----- Data shown -----

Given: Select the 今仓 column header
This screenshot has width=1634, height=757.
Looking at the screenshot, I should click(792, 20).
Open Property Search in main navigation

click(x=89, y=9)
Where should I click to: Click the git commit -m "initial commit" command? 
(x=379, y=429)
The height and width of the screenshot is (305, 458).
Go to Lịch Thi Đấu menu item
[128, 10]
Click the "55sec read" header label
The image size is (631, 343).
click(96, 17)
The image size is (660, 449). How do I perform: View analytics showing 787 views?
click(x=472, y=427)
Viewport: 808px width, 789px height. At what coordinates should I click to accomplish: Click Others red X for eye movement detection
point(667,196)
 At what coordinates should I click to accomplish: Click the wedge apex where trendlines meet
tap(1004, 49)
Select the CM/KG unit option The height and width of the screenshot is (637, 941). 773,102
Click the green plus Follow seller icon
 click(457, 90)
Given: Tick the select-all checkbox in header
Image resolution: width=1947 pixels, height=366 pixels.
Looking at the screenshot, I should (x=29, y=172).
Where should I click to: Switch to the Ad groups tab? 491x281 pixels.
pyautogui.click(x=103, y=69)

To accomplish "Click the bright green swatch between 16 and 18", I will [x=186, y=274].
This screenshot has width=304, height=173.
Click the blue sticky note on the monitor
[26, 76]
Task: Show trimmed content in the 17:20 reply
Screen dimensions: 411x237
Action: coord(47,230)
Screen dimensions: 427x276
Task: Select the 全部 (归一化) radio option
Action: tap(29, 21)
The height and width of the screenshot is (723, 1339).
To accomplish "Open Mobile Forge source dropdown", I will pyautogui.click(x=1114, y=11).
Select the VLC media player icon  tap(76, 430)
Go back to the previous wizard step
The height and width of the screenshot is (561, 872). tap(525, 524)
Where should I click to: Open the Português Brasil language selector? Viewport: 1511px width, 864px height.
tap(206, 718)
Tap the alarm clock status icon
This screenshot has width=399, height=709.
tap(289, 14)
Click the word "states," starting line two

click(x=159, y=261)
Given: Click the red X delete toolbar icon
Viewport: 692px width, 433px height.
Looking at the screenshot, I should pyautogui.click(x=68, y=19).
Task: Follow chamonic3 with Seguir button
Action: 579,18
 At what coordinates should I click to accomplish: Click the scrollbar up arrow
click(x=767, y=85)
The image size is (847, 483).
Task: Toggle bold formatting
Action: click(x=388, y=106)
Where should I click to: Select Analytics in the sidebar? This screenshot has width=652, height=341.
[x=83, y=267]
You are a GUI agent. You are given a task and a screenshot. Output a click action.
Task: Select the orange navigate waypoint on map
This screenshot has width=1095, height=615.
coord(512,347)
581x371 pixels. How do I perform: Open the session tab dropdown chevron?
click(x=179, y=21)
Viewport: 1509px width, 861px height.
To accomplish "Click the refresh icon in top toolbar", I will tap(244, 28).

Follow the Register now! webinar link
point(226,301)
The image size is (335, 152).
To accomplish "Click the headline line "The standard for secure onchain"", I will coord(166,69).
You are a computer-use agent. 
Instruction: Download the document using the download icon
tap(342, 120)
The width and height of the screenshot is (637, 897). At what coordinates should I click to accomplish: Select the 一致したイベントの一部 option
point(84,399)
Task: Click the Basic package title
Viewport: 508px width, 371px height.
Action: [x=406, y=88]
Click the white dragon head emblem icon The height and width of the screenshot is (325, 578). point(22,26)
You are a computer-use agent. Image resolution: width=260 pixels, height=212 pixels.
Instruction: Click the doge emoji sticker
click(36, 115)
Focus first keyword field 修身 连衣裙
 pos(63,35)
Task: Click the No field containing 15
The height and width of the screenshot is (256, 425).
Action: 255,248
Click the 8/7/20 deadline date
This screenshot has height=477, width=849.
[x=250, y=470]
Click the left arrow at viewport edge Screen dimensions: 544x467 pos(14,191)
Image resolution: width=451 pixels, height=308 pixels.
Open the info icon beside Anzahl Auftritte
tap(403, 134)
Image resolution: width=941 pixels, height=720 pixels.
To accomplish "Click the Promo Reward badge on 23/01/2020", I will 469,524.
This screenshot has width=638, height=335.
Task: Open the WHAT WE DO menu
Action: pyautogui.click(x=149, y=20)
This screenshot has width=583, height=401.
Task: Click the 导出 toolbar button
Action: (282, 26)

-----

Work to complete: Your task is to reproduce all of the records exactly.

Result:
Given: Select the 今仓 column header
This screenshot has width=1634, height=757.
Looking at the screenshot, I should click(792, 20).
Open Property Search in main navigation

click(x=89, y=9)
Where should I click to: Click the git commit -m "initial commit" command? 
(x=379, y=429)
The height and width of the screenshot is (305, 458).
Go to Lịch Thi Đấu menu item
[128, 10]
Click the "55sec read" header label
The image size is (631, 343).
click(96, 17)
The image size is (660, 449). How do I perform: View analytics showing 787 views?
click(x=472, y=427)
Viewport: 808px width, 789px height. At what coordinates should I click to accomplish: Click Others red X for eye movement detection
point(667,196)
 At what coordinates should I click to accomplish: Click the wedge apex where trendlines meet
tap(1004, 49)
Select the CM/KG unit option The height and width of the screenshot is (637, 941). 773,102
Click the green plus Follow seller icon
 click(457, 90)
Given: Tick the select-all checkbox in header
Image resolution: width=1947 pixels, height=366 pixels.
Looking at the screenshot, I should (x=29, y=172).
Where should I click to: Switch to the Ad groups tab? 491x281 pixels.
pyautogui.click(x=103, y=69)

To accomplish "Click the bright green swatch between 16 and 18", I will [x=186, y=274].
This screenshot has width=304, height=173.
Click the blue sticky note on the monitor
[26, 76]
Task: Show trimmed content in the 17:20 reply
Screen dimensions: 411x237
Action: coord(47,230)
Screen dimensions: 427x276
Task: Select the 全部 (归一化) radio option
Action: tap(29, 21)
The height and width of the screenshot is (723, 1339).
To accomplish "Open Mobile Forge source dropdown", I will pyautogui.click(x=1114, y=11).
Select the VLC media player icon  tap(76, 430)
Go back to the previous wizard step
The height and width of the screenshot is (561, 872). tap(525, 524)
Where should I click to: Open the Português Brasil language selector? Viewport: 1511px width, 864px height.
tap(206, 718)
Tap the alarm clock status icon
This screenshot has width=399, height=709.
tap(289, 14)
Click the word "states," starting line two

click(x=159, y=261)
Given: Click the red X delete toolbar icon
Viewport: 692px width, 433px height.
Looking at the screenshot, I should pyautogui.click(x=68, y=19).
Task: Follow chamonic3 with Seguir button
Action: 579,18
 At what coordinates should I click to accomplish: Click the scrollbar up arrow
click(x=767, y=85)
The image size is (847, 483).
Task: Toggle bold formatting
Action: click(x=388, y=106)
Where should I click to: Select Analytics in the sidebar? This screenshot has width=652, height=341.
[x=83, y=267]
You are a GUI agent. You are given a task and a screenshot. Output a click action.
Task: Select the orange navigate waypoint on map
This screenshot has width=1095, height=615.
coord(512,347)
581x371 pixels. How do I perform: Open the session tab dropdown chevron?
click(x=179, y=21)
Viewport: 1509px width, 861px height.
To accomplish "Click the refresh icon in top toolbar", I will tap(244, 28).

Follow the Register now! webinar link
point(226,301)
The image size is (335, 152).
To accomplish "Click the headline line "The standard for secure onchain"", I will coord(166,69).
You are a computer-use agent. 
Instruction: Download the document using the download icon
tap(342, 120)
The width and height of the screenshot is (637, 897). At what coordinates should I click to accomplish: Select the 一致したイベントの一部 option
point(84,399)
Task: Click the Basic package title
Viewport: 508px width, 371px height.
Action: [x=406, y=88]
Click the white dragon head emblem icon The height and width of the screenshot is (325, 578). point(22,26)
You are a computer-use agent. Image resolution: width=260 pixels, height=212 pixels.
Instruction: Click the doge emoji sticker
click(36, 115)
Focus first keyword field 修身 连衣裙
 pos(63,35)
Task: Click the No field containing 15
The height and width of the screenshot is (256, 425).
Action: 255,248
Click the 8/7/20 deadline date
This screenshot has height=477, width=849.
[x=250, y=470]
Click the left arrow at viewport edge Screen dimensions: 544x467 pos(14,191)
Image resolution: width=451 pixels, height=308 pixels.
Open the info icon beside Anzahl Auftritte
tap(403, 134)
Image resolution: width=941 pixels, height=720 pixels.
To accomplish "Click the Promo Reward badge on 23/01/2020", I will 469,524.
This screenshot has width=638, height=335.
Task: Open the WHAT WE DO menu
Action: pyautogui.click(x=149, y=20)
This screenshot has width=583, height=401.
Task: Click the 导出 toolbar button
Action: (282, 26)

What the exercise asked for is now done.